Guy Savoy was where we met with Patricia Wells. Pinch me again! It’s not hard to imagine the incredible three-star treatment Patricia (and Dun and I) received. From the beginning champagne to the limousine ride home, it was a meal of a lifetime. However, because of my inexperience and because the meal had so many courses, champagne, and wine, I only remember la toute experience. Incroyable!
This begs the point that going out to meals is, of course, for the food. However, the whole experience – planning, eating, and then, recollecting —is also so much a part of the pleasure. It is these memories that continue to bring a joy that makes our lives so much richer and special.
For pinch-me meals of your own, take a look at Oldways current offerings of Culinarias and sign up for the one that makes your heart sing.

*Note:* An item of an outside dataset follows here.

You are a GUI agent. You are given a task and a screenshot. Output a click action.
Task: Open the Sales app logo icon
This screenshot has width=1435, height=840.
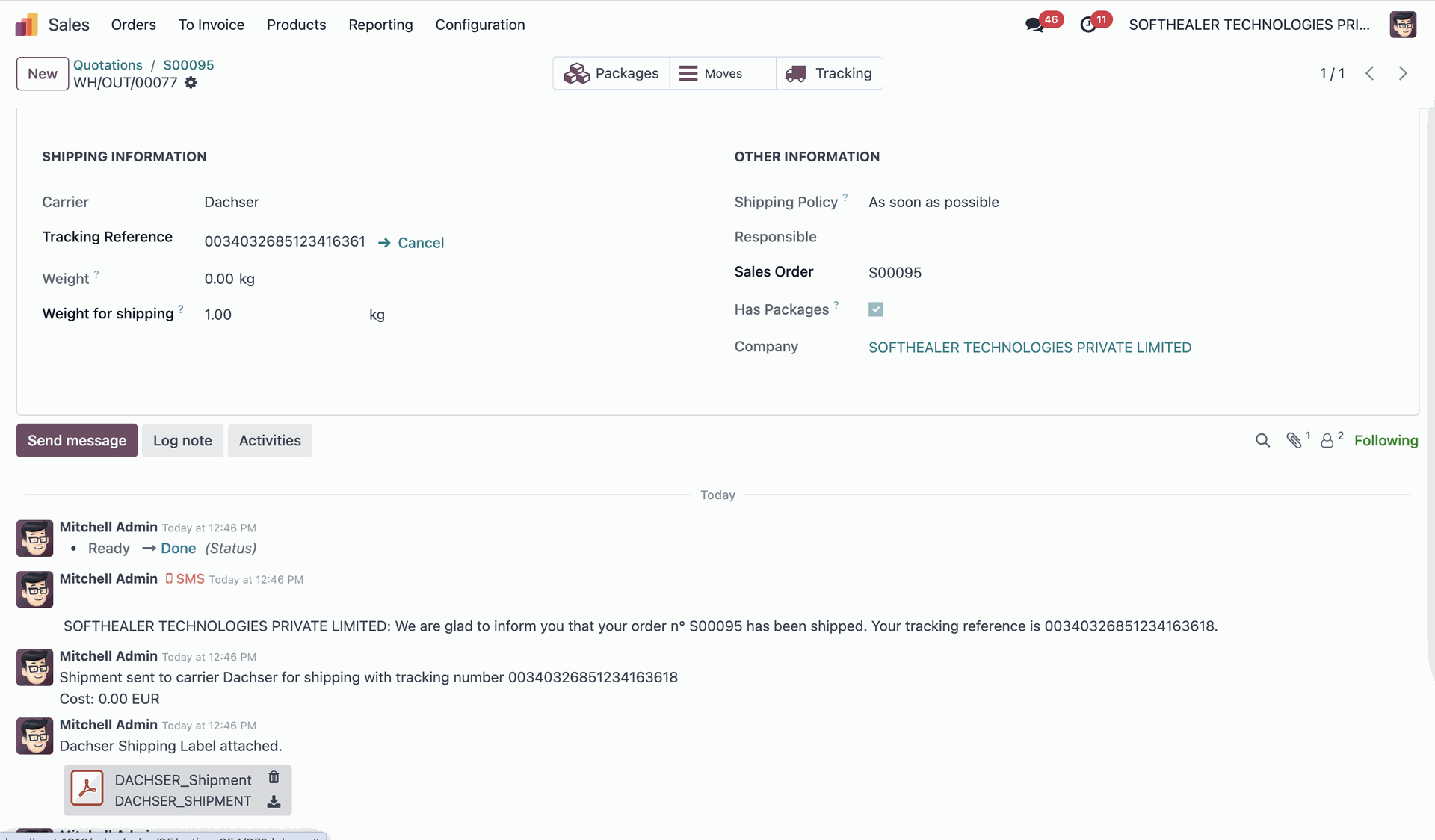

Upcoming tours include Parma, Greece, Piedmont, and Croatia. Our previous four trips have sold out—don’t wait to save your seat!
* Oldways symposiums educated Americans about the Mediterranean Diet and olive oil -- journalists wrote stories in newspapers and magazines; chefs added new dishes to their menus and put olive oil on their tables; cookbook authors wrote a wide variety of new cookbooks; food retailers bought olive oil and other Mediterranean products; and scientists made presentations about the health benefits of the incredibly delicious Mediterranean Diet.